§ **Directives**:
(1) List each kind of ruler or body that the essay on democracy and liberalism says must not impede the people's governing process if democracy is to be working well.
(2) Using the essay on democracy and liberalism, decide whether each statement below agrees with it. Answer yes or no, quoting the words that decide it.
(a) The essay calls Britain and the United States pure democracies.
(b) In the US example, the people vote on an individual to lead a slew of actions.
(c) Liberalism is described as a safeguard against democracy's inherent decadence.
(3) Carry the essay on democracy and liberalism forward, picking up right after its final sentence.

It is quite all right to hate democracy. T. F. Rhoden dislikes democracy immensely. Without classical liberalism, he argues, it is normal to mistrust democracy in its purer form. Democracy is dreadful without the classifier “liberal” in front – because liberalism is a safeguard against democracy’s inherent decadence of rule by the people.

Without Liberalism, Democracy is Dreadful. Fortunately We Have Both

Whatever one thinks of Donald Trump’s election and Brexit, we might do well to pause briefly and consider the state of democracy as a regime type. Both elections make useful pedagogical tools. They toss into relief inherent aspects of this regime type – aspects that may appear hidden most of the time for many of us who fret over the condition of such things.

More than anything else, they should serve as a reminder that Britain and the United States are not pure democracies, but rather liberal democracies.

Democracy as Demagoguery

As long as no monarch, no military junta, no unelected revolutionary vanguard or commission impedes this process of the people in their governing body, then democracy can be said to be working well. The people – the demos – vote on some course of action, as in the EU referendum, or they vote on some individual to lead a slew of actions in the US example. For those who win at this process, then there is much at which to rejoice. For those who lose, there is even more to dread. Indeed, without some form of institutional brakes and constitutional liberties, very little can stop a demos from putting into power a “tyranny of the majority.”

§ **Data segment**:
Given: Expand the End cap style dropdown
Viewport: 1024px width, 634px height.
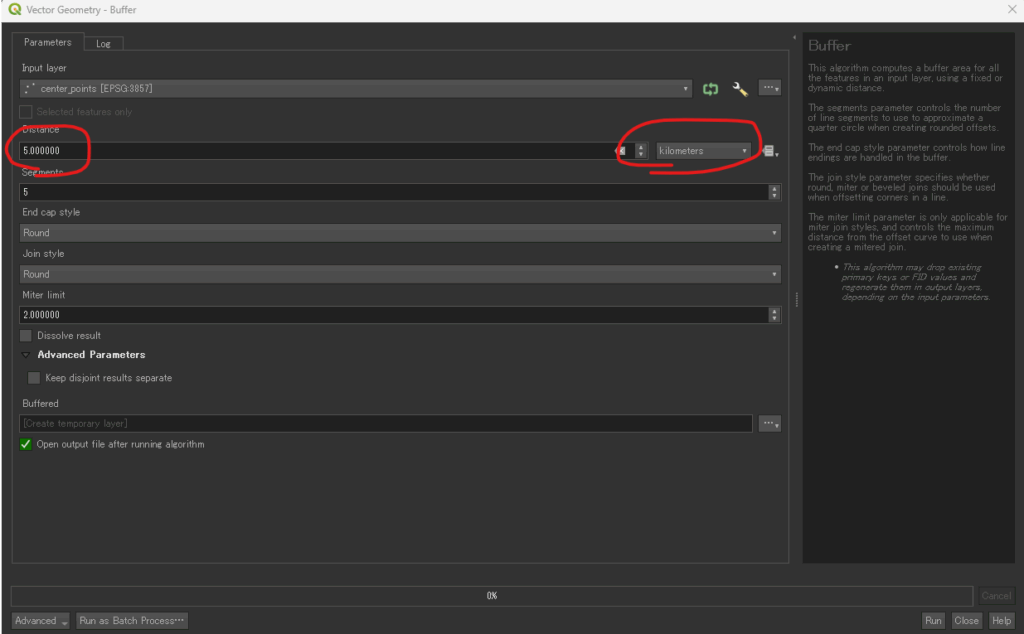Looking at the screenshot, I should coord(400,233).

§ **Answers for this exercise**:
(1)
- A monarch
- A military junta
- An unelected revolutionary vanguard
- A commission

(2)
(a) No: "Britain and the United States are not pure democracies, but rather liberal democracies."
(b) Yes: "or they vote on some individual to lead a slew of actions in the US example."
(c) Yes: "liberalism is a safeguard against democracy’s inherent decadence of rule by the people."

(3)
Democracy in its purest forms captures the joys of a winning majority as much as it does the fears of a losing minority. The ancient Greeks knew this well. So too did many of the founders of American government. Democracy as a regime type is nothing other than a vehicle for the demagogue. A well working democracy is, in fact, demagoguery pure and simple.

One of the more humorous misadventures in the scholarly literature on political transitology and democratisation is how comparative political scientists have thought that they need to “depict a ‘new species’, a type of existing democracies that has yet to be theorised” whenever they encounter a democracy that appears wanton. When we think of democracy in this more fundamental and classical sense, democracy naturally appears less appealing to the contemporary thinker. Is it any wonder that for many of the people living under one of these truer forms of democracy, governmental rule may seem more capricious and less predictable? “Democratisation” takes on a more sobering, even sinister, meaning for those citizens who have lost at the ballot box.

Some theorists have gone out of their way to describe this uglier aspect of democracy and call it a “delegative democracy.” Yet if we could only remember that democracy always has this harsher aspect within it, one could leave out the moniker “delegative” altogether. Unchecked, unbalanced incompetence voted into power: this is democracy without liberalism.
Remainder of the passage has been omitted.